LLM Code Generation
Some public discourse around LLMs is quite polarising. This is usually a sign of some emotional arguments making it in to a real discussion.
There are a few real issues with using LLMs for certain tasks, and there are others that are under used. Like most things the answer is not clear cut. When thinking about problems with LLMs, I am usually less worried about how people are applying it.
Ultimately, the positive cases are quite over blown, and the negatives are under played. The reality is that most are focused on what LLMs can do, and few are thinking about whether we should.
LLMs are good at generating tedious code
However the tedious code is usually the stuff you shouldn’t write. Extract the tedium so the next person to make a change doesn’t need an LLM to change it.
LLMs remove friction in discovery
Moments of friction are what trigger learning, growth and enjoyment. Just like how short form content is alluring, but hinders the users ability to give attention to long form content.

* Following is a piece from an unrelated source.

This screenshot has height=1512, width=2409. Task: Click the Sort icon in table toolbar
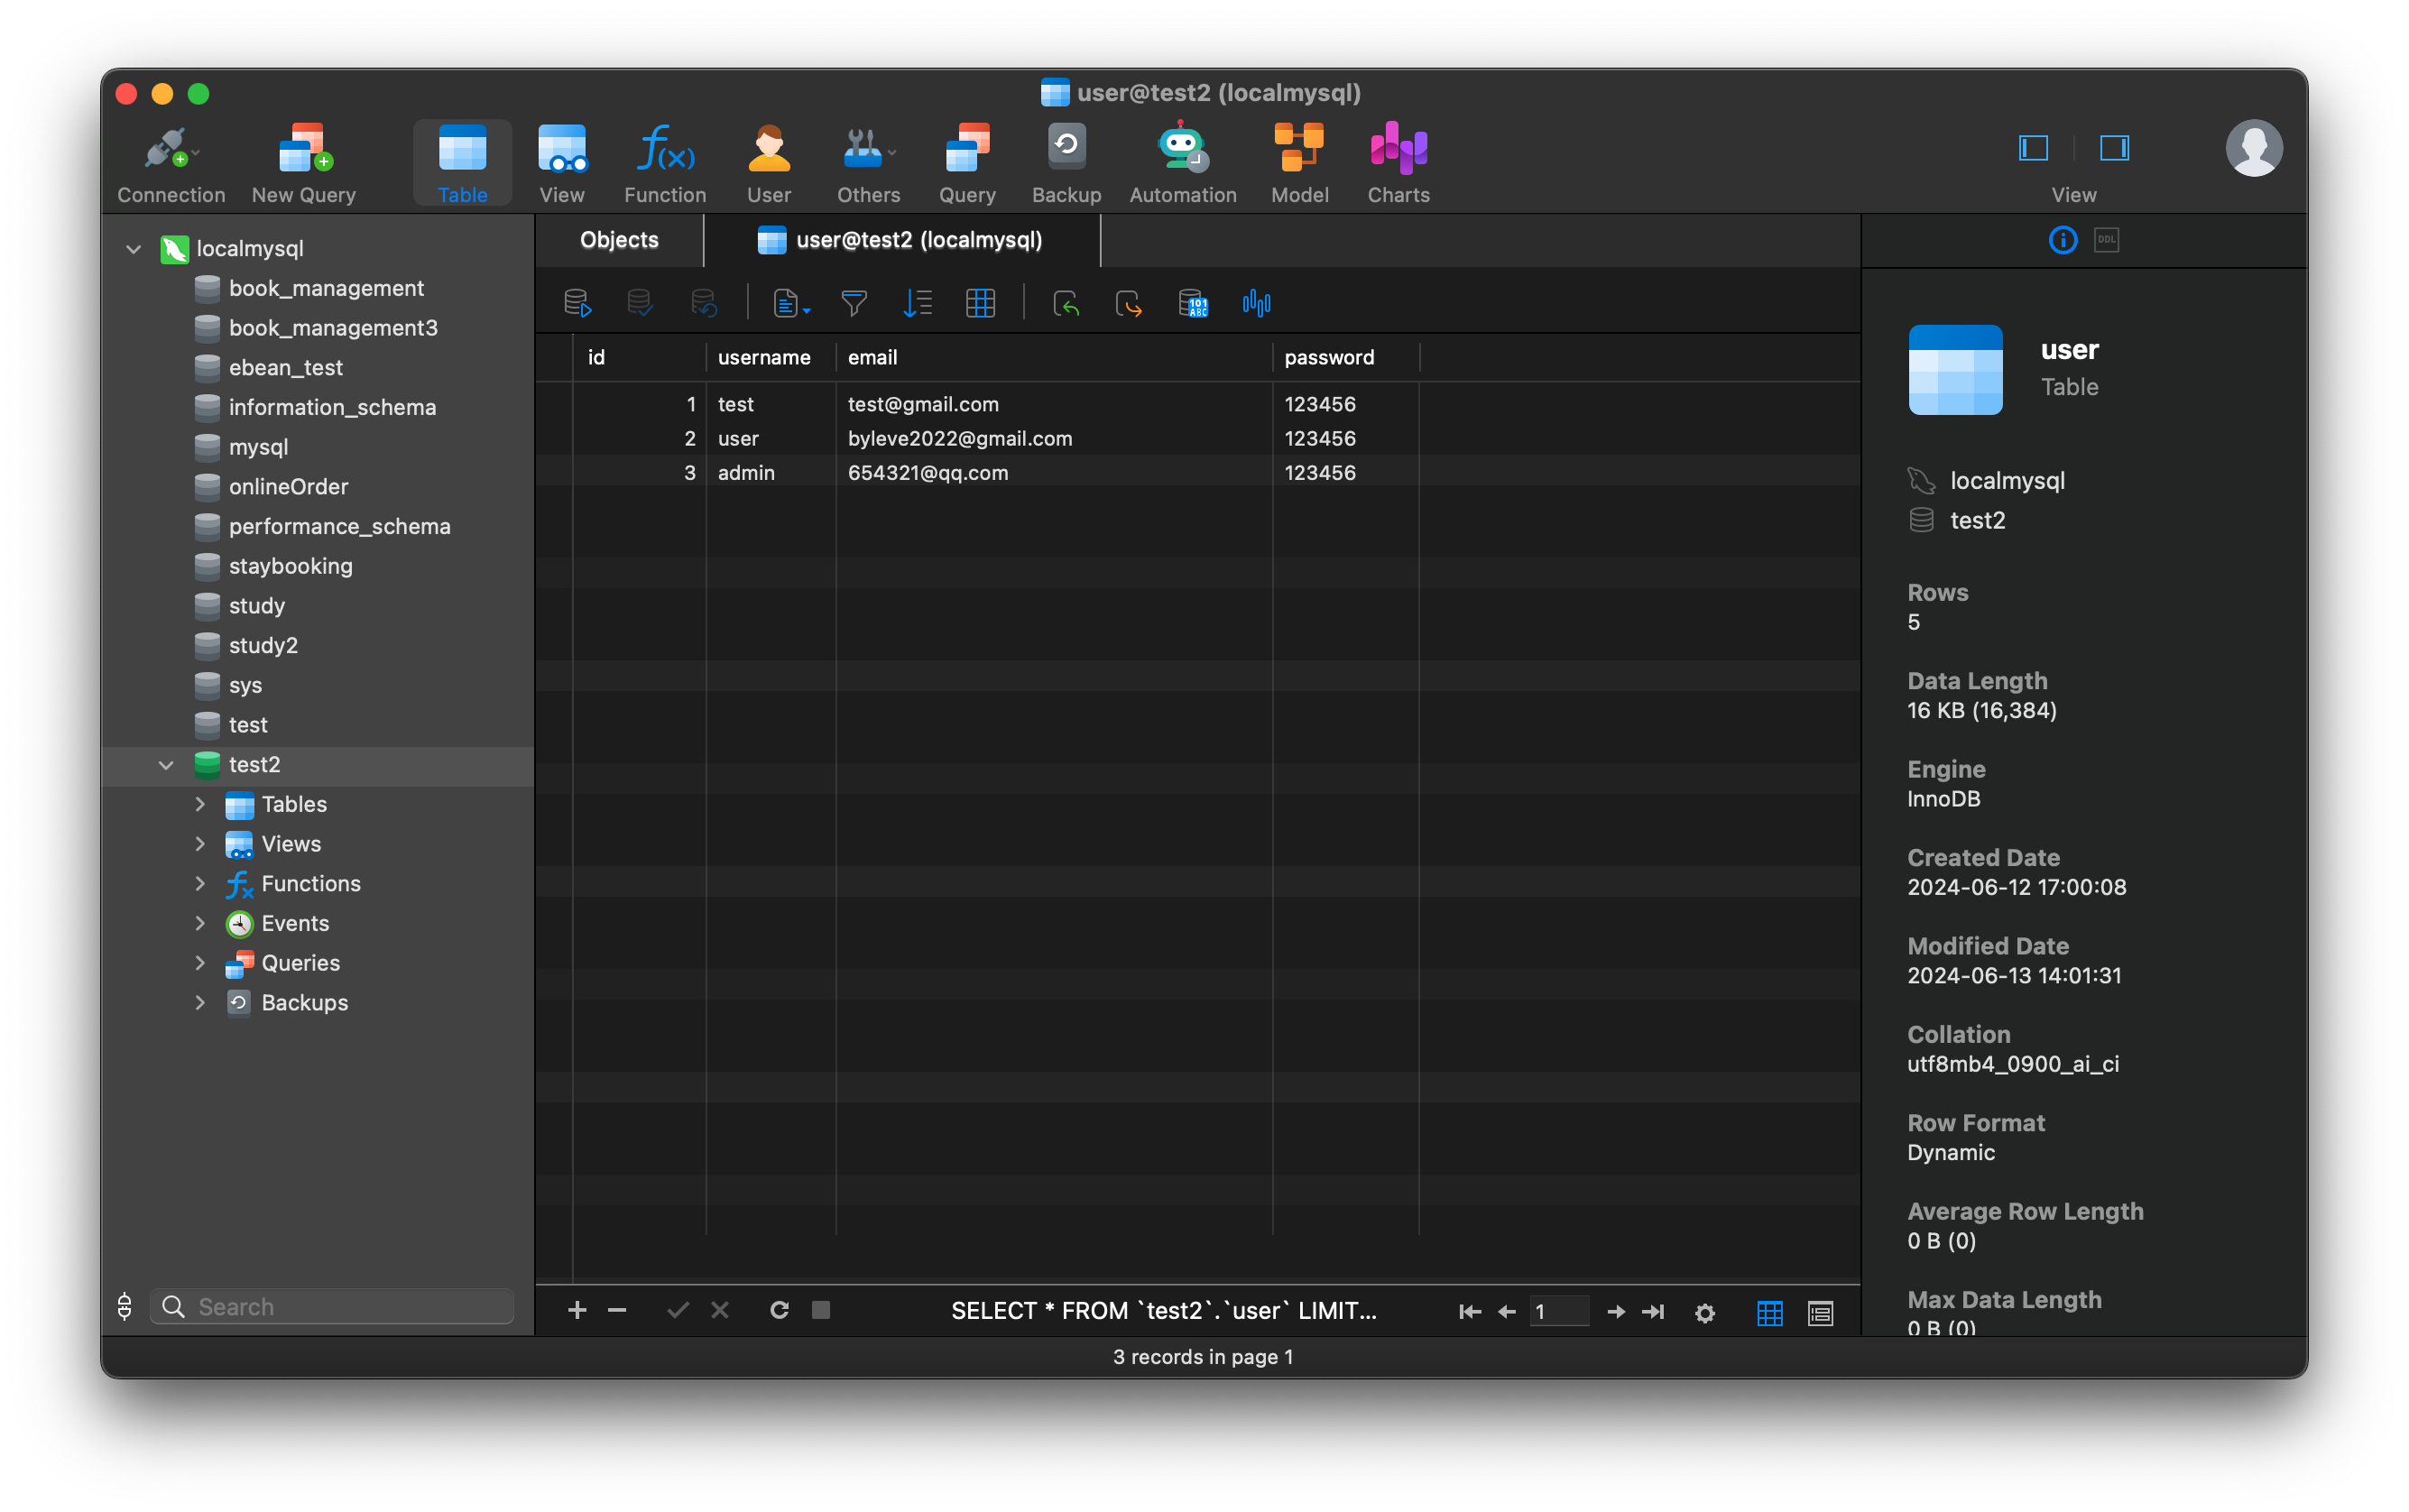(x=916, y=305)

This often comes up when asked why I don’t use
It finds better results to my queries
This is an indictment of how bad search engines have become, and not how good LLMs are at searching.
Security
LLMs offer up a massive surface area for attack vectors.
Privacy
Gapping holes in privacy are already being found and it’s still early days. ^1
Energy
Energy costs are extremely under represented in arguments regarding LLMs. We had this problem with Crypto, and it’s the same here. The real cost of asking an LLM “what is the best type of toilet paper?” has been externalised. Externalised in terms of the subscription cost vs real costs, and externalised from a raw energy point of view, as environmental impact is not included in any cost representation.
And so…
LLMs need a “cost of proof” style improvement in efficiency and a first principles investigation on it’s 2nd and 3rd order impacts on society as a whole.
I don’t use LLMs very much yet, but every month or two, I give the latest round of tools a good college try. Nothing has jumped out as being worth the cost yet (not the price). So for now I will continue to work as I have done for the past 20 years. Using Unix, lightweight programs, reading reference manuals and thinking with my own electrified meat slab when I have problem.